I'm currently in physical therapy not so much because I injured myself (I know that's what you were thinking) but because my knee hurt. The lovely physical therapist who is now my BFF said she'd rather see me now than in five years when I am in pain and can't run anymore. She also said she would rather see a hundred of me than one who put off getting help until it was too late.

And then she said, "I've just met you and talked to you for five minutes and I can tell already you don't like change."

Say what?

I laughed. She taped my knee, which produces a funny feeling not only in your knee, but also pulling on your skin and sort of turning your stomach queasy. The tape is so tight at first that I can't bend my leg and she wanted me to step up onto a high step with the taped knee...the knee that didn't bend due to the tape.

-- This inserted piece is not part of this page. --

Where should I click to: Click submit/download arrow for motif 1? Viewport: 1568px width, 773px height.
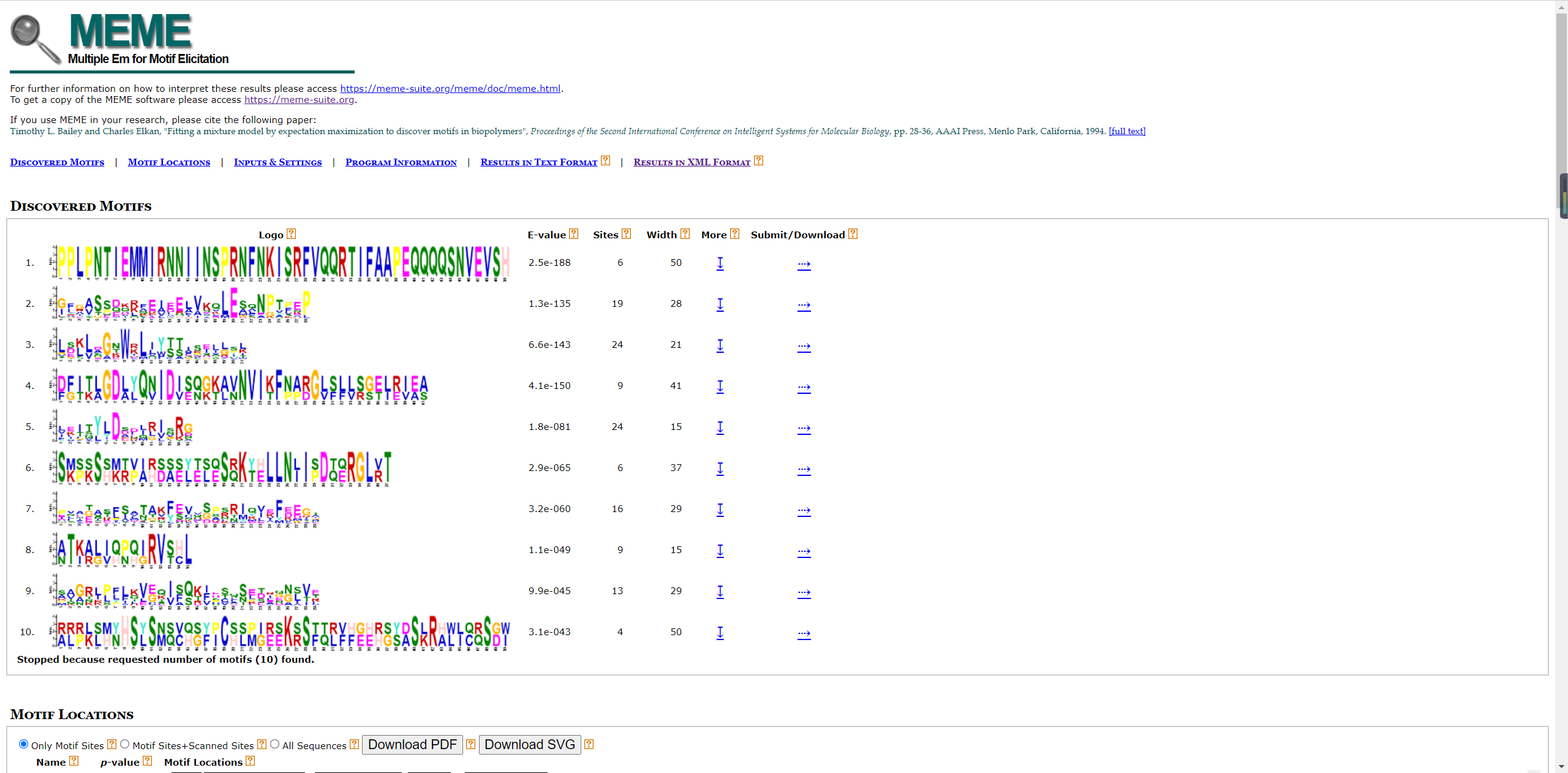click(804, 264)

Following along? I grimaced and that made her say I don't like change. So funny that people can tell us about ourselves. She's right, of course. I don't like change until I get underway. Then it's OK until things change again.

Can I get an amen?

A few days later and the tape is more comfortable. It gets so comfortable you think it isn't holding your kneecap in place anymore. This tape they use is industrial strength. You should need a prescription to buy this tape. If this were WWII, this tape would be rationed for the boys overseas is what I'm saying. A weapon of some sort of destruction on a conveniently sized roll.

I've had my knee taped before, but she wisely reminded me not to pull it off like a Band-Aid because it will fair take a hunk of skin with it. So I did that in the tub with hot water and a lot of soap and some gentle coaxing.

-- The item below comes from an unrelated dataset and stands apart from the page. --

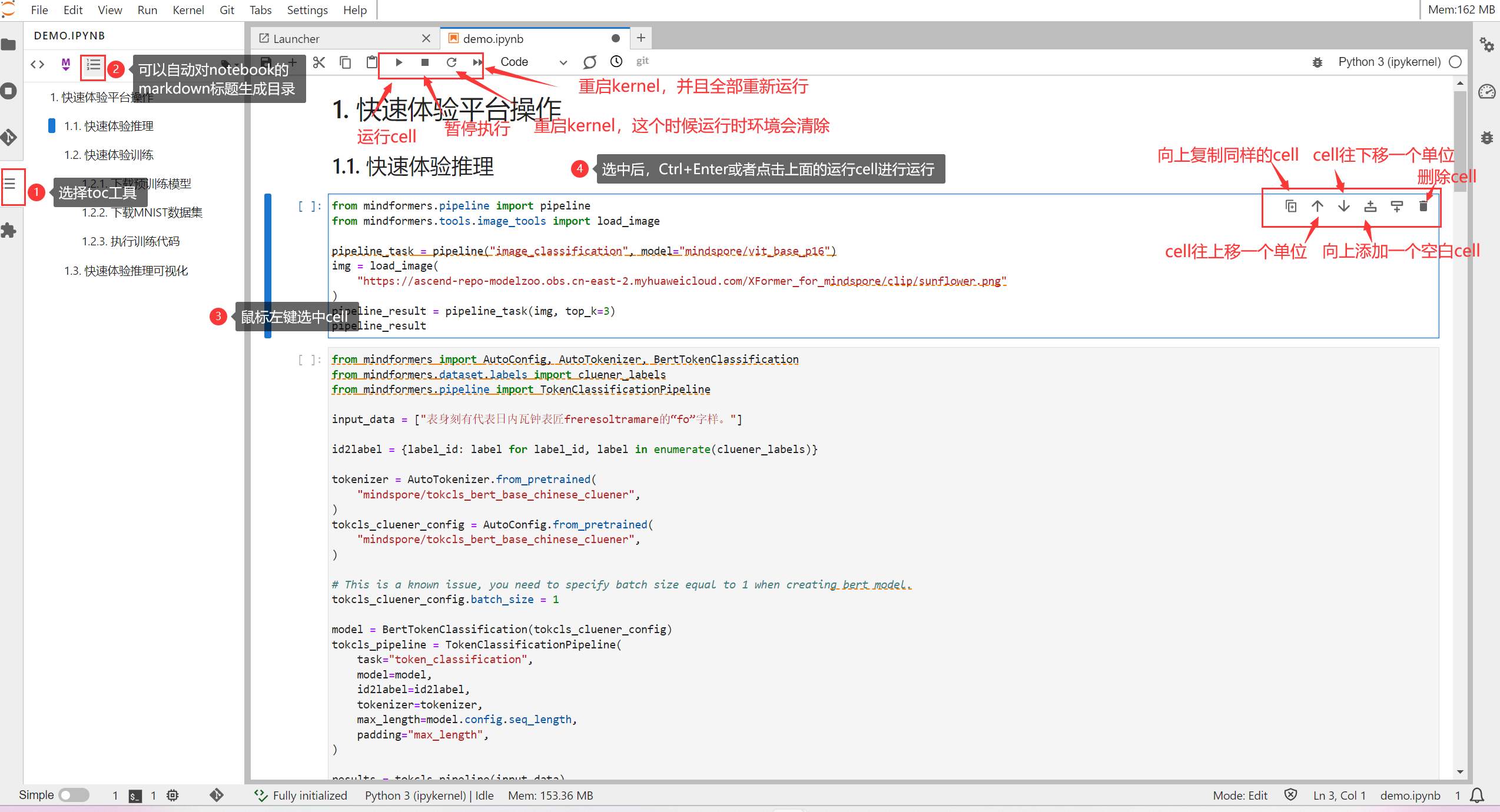Click the duplicate cell icon
Image resolution: width=1500 pixels, height=812 pixels.
click(1291, 206)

And that's when I learned the same lesson a second time. I've blogged about my obsession with repeating my mistakes, yes? So you know all about that little issue of mine.

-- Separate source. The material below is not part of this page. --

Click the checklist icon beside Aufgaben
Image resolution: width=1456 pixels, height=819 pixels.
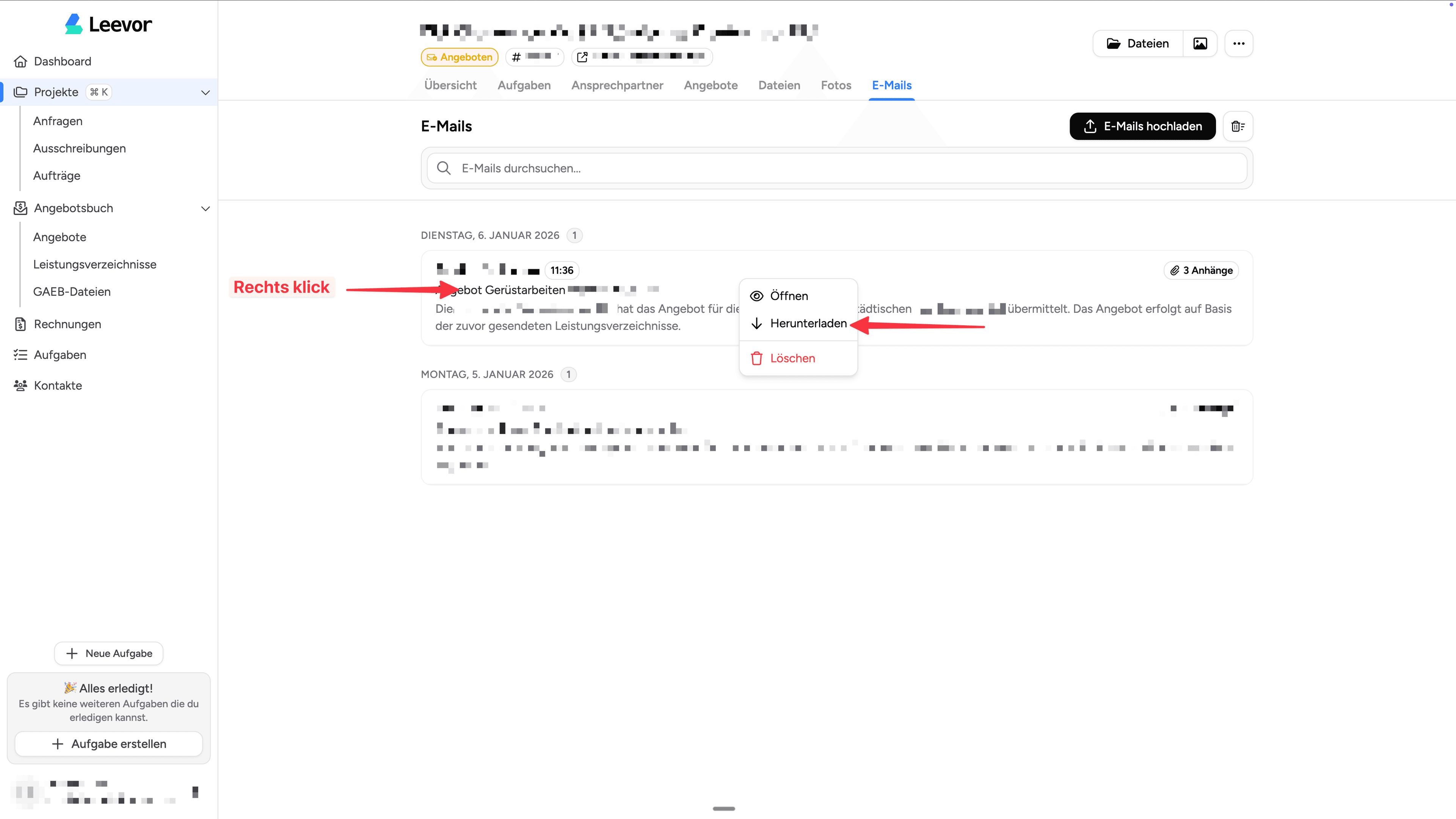(x=20, y=355)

The tape was still working after all. But I was told to take it off on Saturday, so I did. I ran six miles first, but then I took it off and now I wish it was back on.

See how I didn't like the tape (change) and then I got used to it right away (underway) and then when it came off, I started all over again (further change).

I go back in the morning. I bet she won't put the tape back on. That's not change, that's called not getting my own way, which is often the best thing since I'm not the one with the education in physical therapy.

(Edited this morning: It was taped again. More waxing rhapsodic over my PT in next post)

3 comments:

Rose said...

I feel your agony with change...I am stubborn and set in my ways myself...hate change. So I understand...also went to therapist this morn for first time for my rotator cuff...she is going to go gentle...so gently I wonder will it do good. But she must have read my mind cause she stressed to go slow with the exercises or I would be in worse pain....

Rambling Woods said...

I'm glad that you are getting PT.. I have had it for my balance, 2 shoulders and my hands..yea...

Unknown said...

Change? Change? you mean stubbornness? Ok... I will give you this... a tad of difficulty in change. Take care of yourself Missy!